22,000 employees may be leaving the office for the last time this week not because they failed to work, but because Intel wants to ‘reset’ its company completely.
The move is expected to be the largest layoff in Intel’s history, with more than 20% of the workforce being laid off.
But this is not just a cost-cutting measure. This is emergency surgery by new CEO, Lip-Bu Tan, who has only been in the CEO chair for two months and has already started to ‘flip the board’.
Intel, once synonymous with “Intel Inside”, is now off the radar of the technology competition, lagging far behind Nvidia, AMD, and TSMC in the world of AI.

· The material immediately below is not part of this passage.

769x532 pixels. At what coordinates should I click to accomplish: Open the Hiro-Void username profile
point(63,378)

Their supposed savior GPU, Falcon Shores, is quietly being shelved for internal testing.
Products are dead, engineering talent is fleeing, and what’s left? Bureaucracy and PowerPoint files.

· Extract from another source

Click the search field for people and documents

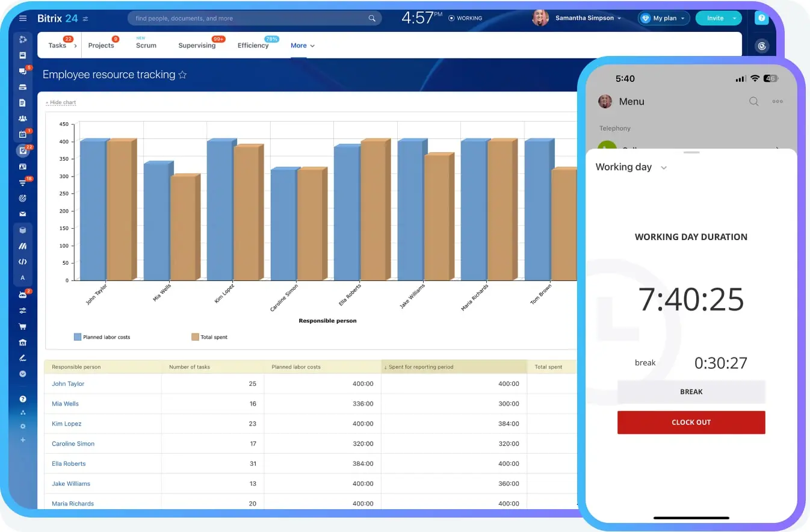pyautogui.click(x=250, y=18)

Last week, Tan moved quickly by selling a 51% stake in the Altera chip unit to Silver Lake for $8.75 billion.
And now, one by one, ‘non-engineering’ departments like HR and marketing are being cut.
Intel is also said to be in secret talks with old foe TSMC to form a joint venture. Once an enemy, now a possible savior.
Tan seems determined to rebuild the company from scratch – an “engineering-first” culture, a flat organization, and a clear mission.
The question is, is this CPR coming at the right time… or is Intel already dead, just not planted?